## [Document section]
# configuring 400 amp residential



## HackWork (Oct 2, 2009)

Hmmmm, good question. So there would be no way to shut off those conductors that come out of the meter and go to the detached garage? They wouldn't be a feeder, they would be service conductors. You would run 3 wires? That seems like it might not be compliant, but I am not sure.

My first instinct would be that you need to have both 200A disconnects grouped together. Then everything after that would be conventional.


----------



## dronai (Apr 11, 2011)

We in Calif would use a meter 400A with (2) 200A mains in the service


----------



## mikewillnot (Apr 2, 2013)

dronai said:


> We in Calif would use a meter 400A with (2) 200A mains in the service



I wouldn't mind quoting that in this case, but when I ask suppliers about it all I get is a blank stare.


----------



## mikewillnot (Apr 2, 2013)

HackWork said:


> My first instinct would be that you need to have both 200A disconnects grouped together. Then everything after that would be conventional.



And in such a case, I assume it would be 4-wire to each main panel.


----------



## HackWork (Oct 2, 2009)

mikewillnot said:


> And in such a case, I assume it would be 4-wire to each main panel.


Yes, the disconnects would be the main service where neutral is bonded to ground and the GEC’s land.

## [Data provided]
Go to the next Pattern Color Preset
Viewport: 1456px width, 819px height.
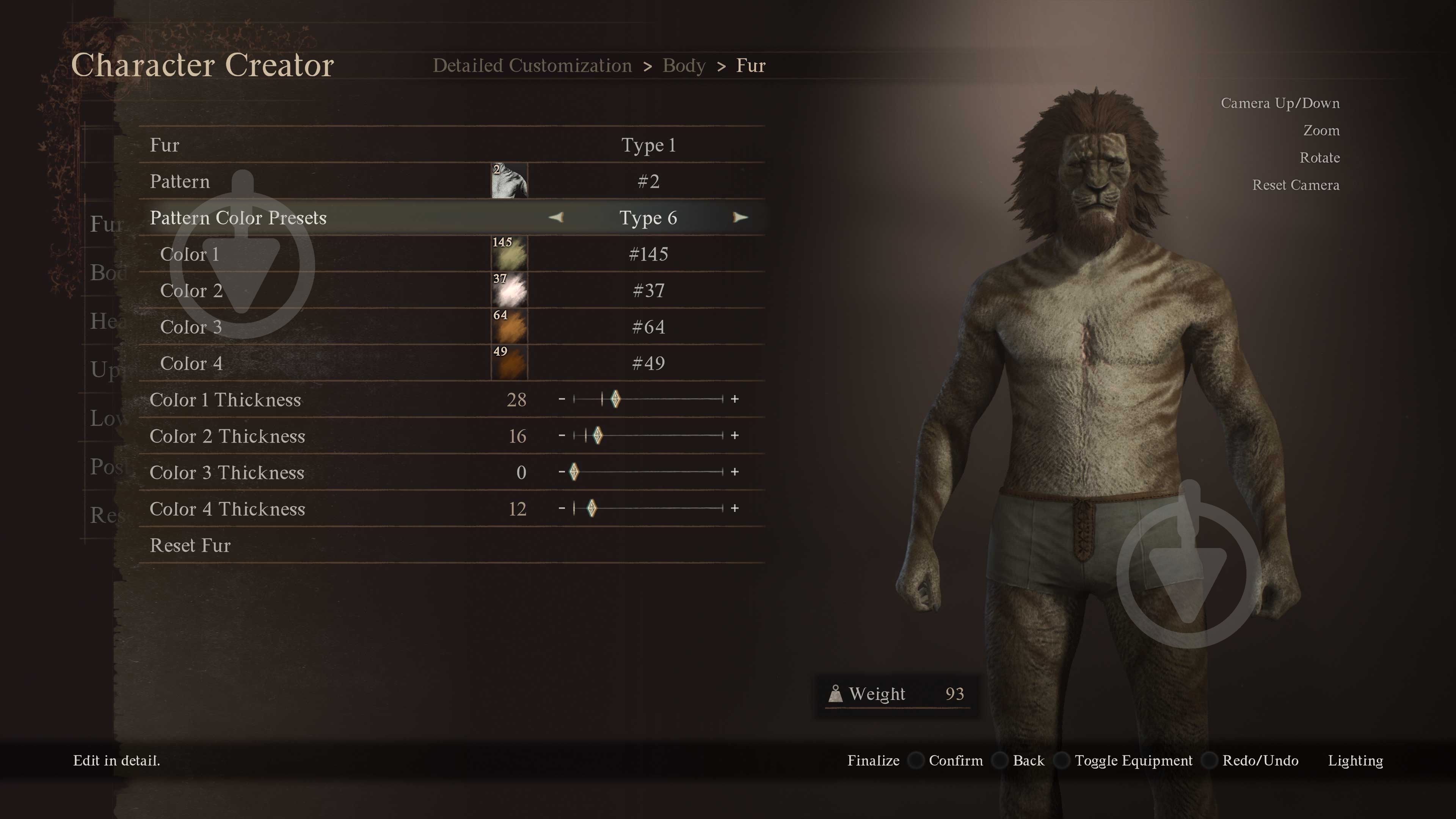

## [What you need to do]
Carry on the 400-amp residential service thread from its last post, adding what comes next in the same forum style.

## [Task result]
After that, four wires and separate neutrals and grounds to the house panel and garage panel.


----------



## Switched (Dec 23, 2012)

Not sure what your poco requirements are, but this is what we typically use here. Only issue is that you can't feed 2 200a panels off of it.

https://www.homedepot.com/p/Siemens...d-Center-Combination-MC3042B1400SDS/202819626

But I also found this: https://www.homedepot.com/p/Siemens...h-and-Ringless-Cover-MM0404L1400RLM/302878820


----------



## dronai (Apr 11, 2011)

Switched said:


> Not sure what your poco requirements are, but this is what we typically use here. *Only issue is that you can't feed 2 200a panels off of it*.


Yes you can. You can get 400A that comes with (2) 200A mains. Not at HD :smile:


----------



## Switched (Dec 23, 2012)

dronai said:


> Yes you can. You can get 400A that comes with (2) 200A mains. Not at HD :smile:


I wasn't sure.

The SQ D supply house is full of stupid people and their configuration tool kinda sucks.

Not to mention the panel I posted is $400 cheaper at HD then the last couple of times I got a SH quote.

Good to know on that unit.


----------



## HackWork (Oct 2, 2009)

You damn Californians with your meter/main panels that get set into the house against the NEC


----------



## Forge Boyz (Nov 7, 2014)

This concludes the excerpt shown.